Bwahahhaa almost legal! ;) *Toasts you*
13. Johann | April 20th, 2006 at 9:32 pm
Yeah, what Sinta said :D
Time also *seems* quicker when you look back rather than when you look forward. You’ll be my wife sooner than you know it! :p
14. pinkpau | April 20th, 2006 at 9:58 pm
fugz : i’m suddenly at a stage where i’d rather stay young .. :D
artificially : i wish it would just let me catch up with it every once in a while, argh
jeremy : why 21?
waifon : yea, even when i was younger i always wanted to go back in time. it sucks now that as i’m getting older, the gravity of my aging situation is getting worse .. :(
jay : how much, how much?? and yes, would love some! MAIL THEM OVER
kawa : how so?
expectation : dont feel bad! taking time off to chill is good :)
lalita : wow, even graduates feel this way?! haha oh man! i’m in for one very depressing ride!
spiller : if it gives me more time, why not.. ? :D i just need a good book, a bottle of water and moisturiser for long haul flights.
justakid : no not weird :) just the rites of growing up
kristof : but i still want. more. time!
sinta : oh noooo dont say that :( it’s already flying too quickly at 17. and yes, about 6 more months .. hehe!
johann : oh, you horrible old man :D
15. ally | April 20th, 2006 at 10:09 pm
wait till ur 20 stressing about graduation :P
16. FuGZ | April 21st, 2006 at 12:14 am
i’m sure most of us feel just about the same there, missy..
17. eric | April 21st, 2006 at 12:24 am
just lie to yourself.. wear the school uniform and stroll in.
tell me what happens of course. :P
18. pinkpau | April 21st, 2006 at 12:34 am
ally : eeeeurghhh!!!
fugz : sigh! why wont some scientist invent an antidote for the peter pan complex?
eric : haha why dont YOU don YOUR old uniform?! we’ll get adeline too and we can go back as the Ghosts of SSG Debate Team. hahaha
19. Lalita | April 21st, 2006 at 12:58 am
Su Ann!

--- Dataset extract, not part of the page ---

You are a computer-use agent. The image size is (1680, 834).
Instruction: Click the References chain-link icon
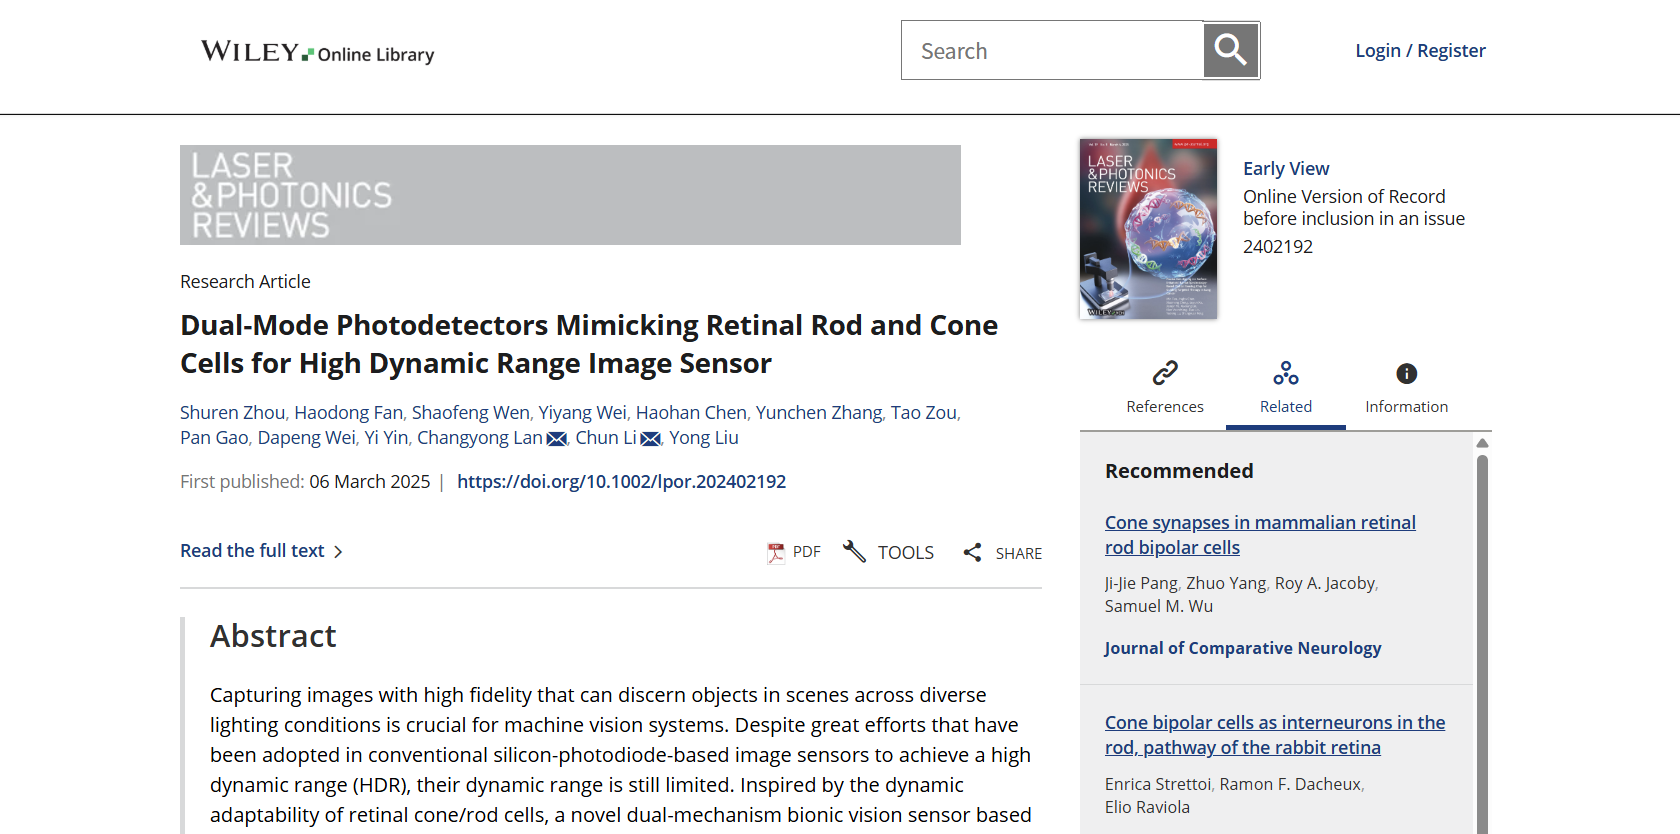pos(1164,374)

I am so sorry! I didn’t mean to make it sound depressing.
Growing older does have its perks lah. As you will surely find out.
… just sometimes the life journey is so unclear – as in where is this path taking me sort of thing you know? The self discovery bit. But hey, it isn’t all bad right? We still have chocolate! That is one of the many good reasons to CELEBRATE!!!

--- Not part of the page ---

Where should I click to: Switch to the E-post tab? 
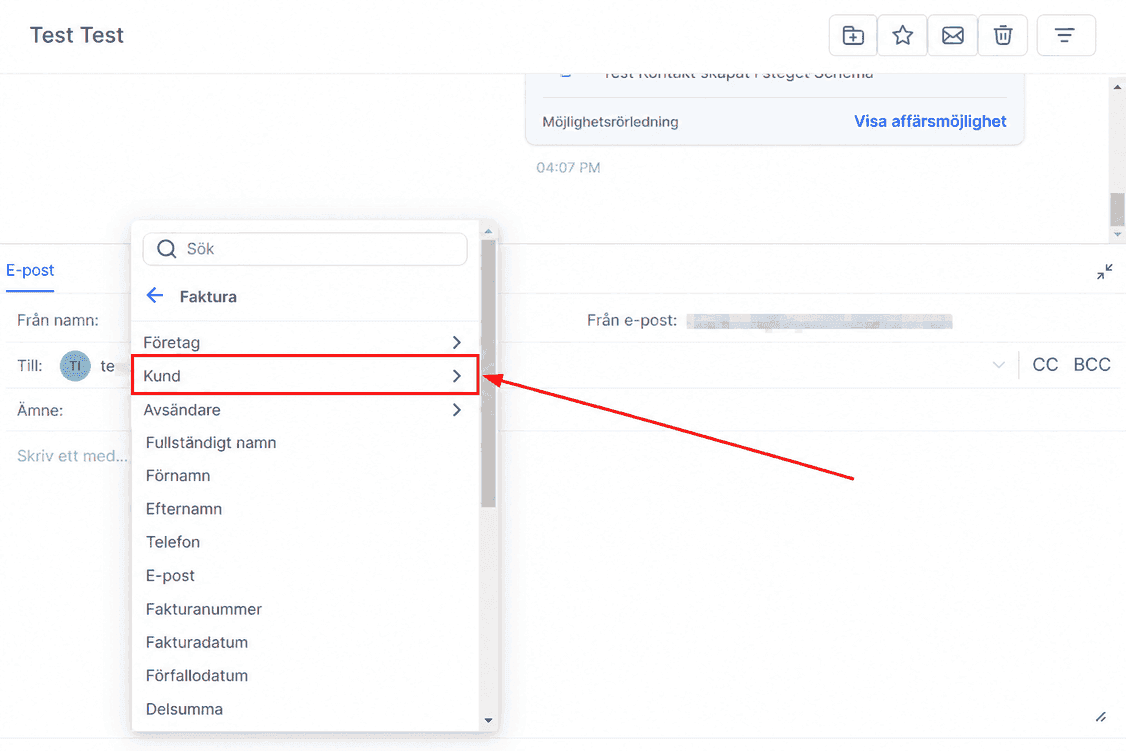pos(29,270)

20. FuGZ | April 21st, 2006 at 1:42 am
missy, it’s cuz such scientists don’t exist in fairy tales.. face it; reality.
21. ArtificiallyVerbose | April 21st, 2006 at 2:33 am
ohhhh so thats what it’s called… peter pan syndrome.
i agree with Lalita. growing up does have its perks of independence and freedom just that we have to give up innocence and ignorance haha… chocolate is good too :) max brenner really does have a quaint cosy cafe at esplanade with yummy choco drinks.
22. tze | April 21st, 2006 at 7:12 pm
now u finally realize how terrible you are for not hanging out more often with me right? NO LONGER SOCIAL BUTTERFLY RIGHT? NO LONGER HAVE TIME FOR TZE CHING RIGHT?
23. pinkpau | April 22nd, 2006 at 2:25 am
lalita : dont apologize, i need the heads up! haha oh man, what perks could there possibly be to growing up?! and yes three cheers for the cocoa bean .. :)
fugz : haha i dont want them to exist in fairy tales, i want them to exist in reality.
artificially : but i got a lot of independence and freedom already!!! so growing up does absolutely nothing for me :( and dammit, mail me some max brenner stuff..!
tze : you so busy for what, pharmacist?!